Уотсон попытался поразмыслить. Сейчас у него был только один, самый важный вопрос. Его-то он и задал.
– Знать не знаю, Харадос ли он, – был ответ. – Но, если нет, то он, стало быть, его брат-близнец, точно.
– Он – узник?
– Я бы так не сказал, хоть некоторые из них так и думают. Но, если кто его и удерживает, то это Сенестро и его шайка стражников.
Уотсон посмотрел на форму собеседника, на пурпурный кивер на его голове, украшенное камнями оружие и знак Харадоса на плече, отличающий Бара высшего ранга.
– Как так вышло, что вы – Бар, да еще и возвышенный при этом?
Тот снова усмехнулся. Он снял кивер и провел рукой по копне рыжих волос.
– Это или ирландская удача, дружище, или шотландская. Не ведаю, какая именно – во мне и той, и той поровну, – но по большей части это заслуга моих рыжих волос.
– Почему?
– Хотя бы потому, что в Томалии в рыжих все видят что-то царское. Мои славные космы сослужили мне хорошую службу. Видишь ли, это отметина самих Баров королевских кровей – у других таких не бывает.
Уотсон сказал:
– Если вы пришли от доктора Холкомба, то у вас наверняка есть послание мне от него.
– Ага. Ты, да я, да несколько Рамд, да еще, может быть, малышка-королева отправляемся в полет на хруще. Мы летим за стариной доком, и можешь спокойно поставить всё свое богатство на то, что потасовка будет лучше всякой на твоем веку. А как закончим с этим, нас ждет еще один полет – в старый добрый Фриско.
Чик тут же спросил Пата, знает ли он, где находится Сан-Франциско.
– Честью клянусь, это только старый док знает, дружище. Но, как доберемся, Пат МакФерсон отправится искать Тодди Малоуни.
– Я понятия не имею, кто это.
– Ну, это он мне дал тогда того пойла.
– Какого пойла?
– Пойла, из-за которого все случилось. Это был новый коктейль. Видишь ли, я только-только вернулся из Мельбурна и в ту же ночь пошел развеяться, отдохнуть, ну и зашел к Тодди. Заказал порцию виски.
«Тише, Пат, – говорит он, – виски тебе ни к чему – ты от него опьянеешь. Почему бы тебе не отведать кое-что по-ирландски зеленое?»

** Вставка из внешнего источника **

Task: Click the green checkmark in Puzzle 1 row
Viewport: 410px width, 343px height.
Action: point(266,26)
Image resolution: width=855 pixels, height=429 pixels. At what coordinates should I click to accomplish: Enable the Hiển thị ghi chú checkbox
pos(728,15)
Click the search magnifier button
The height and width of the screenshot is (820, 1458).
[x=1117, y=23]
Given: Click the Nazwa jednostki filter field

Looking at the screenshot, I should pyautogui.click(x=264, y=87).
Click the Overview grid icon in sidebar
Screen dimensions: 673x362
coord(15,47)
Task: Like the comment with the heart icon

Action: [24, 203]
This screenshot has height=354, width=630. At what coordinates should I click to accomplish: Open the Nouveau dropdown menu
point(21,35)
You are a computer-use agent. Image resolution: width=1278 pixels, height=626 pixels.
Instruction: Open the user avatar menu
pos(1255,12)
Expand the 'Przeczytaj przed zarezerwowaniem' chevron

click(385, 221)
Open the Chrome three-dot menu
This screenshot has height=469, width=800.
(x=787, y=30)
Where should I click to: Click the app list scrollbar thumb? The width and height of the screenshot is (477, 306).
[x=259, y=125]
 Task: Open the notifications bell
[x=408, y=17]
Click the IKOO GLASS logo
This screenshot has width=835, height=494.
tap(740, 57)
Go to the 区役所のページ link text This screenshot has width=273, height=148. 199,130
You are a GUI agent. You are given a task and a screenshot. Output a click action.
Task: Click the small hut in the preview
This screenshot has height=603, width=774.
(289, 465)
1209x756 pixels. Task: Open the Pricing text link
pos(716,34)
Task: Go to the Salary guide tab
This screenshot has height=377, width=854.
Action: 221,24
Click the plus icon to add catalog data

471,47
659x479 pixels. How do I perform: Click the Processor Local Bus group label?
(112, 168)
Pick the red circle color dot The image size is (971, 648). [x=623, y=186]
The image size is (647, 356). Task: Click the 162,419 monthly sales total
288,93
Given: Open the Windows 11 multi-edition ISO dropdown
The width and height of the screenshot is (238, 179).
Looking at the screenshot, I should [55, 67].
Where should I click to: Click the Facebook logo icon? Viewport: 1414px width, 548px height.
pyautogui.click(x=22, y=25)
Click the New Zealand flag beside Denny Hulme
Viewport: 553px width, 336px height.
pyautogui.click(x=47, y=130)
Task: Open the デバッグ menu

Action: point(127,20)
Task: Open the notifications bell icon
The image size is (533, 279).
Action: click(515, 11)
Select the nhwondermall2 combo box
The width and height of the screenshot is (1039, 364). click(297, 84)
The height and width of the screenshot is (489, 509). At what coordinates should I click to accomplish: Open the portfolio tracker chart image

«Зеленое? – хмыкаю я. – Это славный цвет. А я ничего из бутылки не побоюсь. Подавай!»
Он и подал. На бутылке была этикетка от мятного ликера.
«А еще, – утверждает он, – от него не пьянеешь».
Да только врал он всё, уж ты меня прости. Потому как вижу – голова моя сразу начала расти все больше и больше, так что вскоре стало ничего не видать, кроме лампочек на потолке да вроде как пары человек внизу, по краям. А после этого я вышел на улицу и ходил, пока на холм не попал. А там луна была… и старый такой дом – он стоял, не двигаясь, а вот луна – нет. Ну я остановился поглядеть на нее, да так устал и вымотался, еще ноги от качки не отвыкли, что сел на ступеньки под домом отдохнуть немного да на луну поглазеть – авось она вот-вот замрет.
В общем, сэр, я там и трех-четырех минут не просидел, как тут дверь открывается, и выходит мелкая такая старушка, пожалуй, самая мелкая и старая, что я видел во Фриско.
«Вечер добрый, любезная матушка», – говорю и шляпы касаюсь.
«Любезная матушка! – бурчит она и смотрит на меня в упор, еще и носом шмыгает. – Бедняжка, да ты же там насмерть замерзнешь. Лучше заходи, полежи у меня на диване».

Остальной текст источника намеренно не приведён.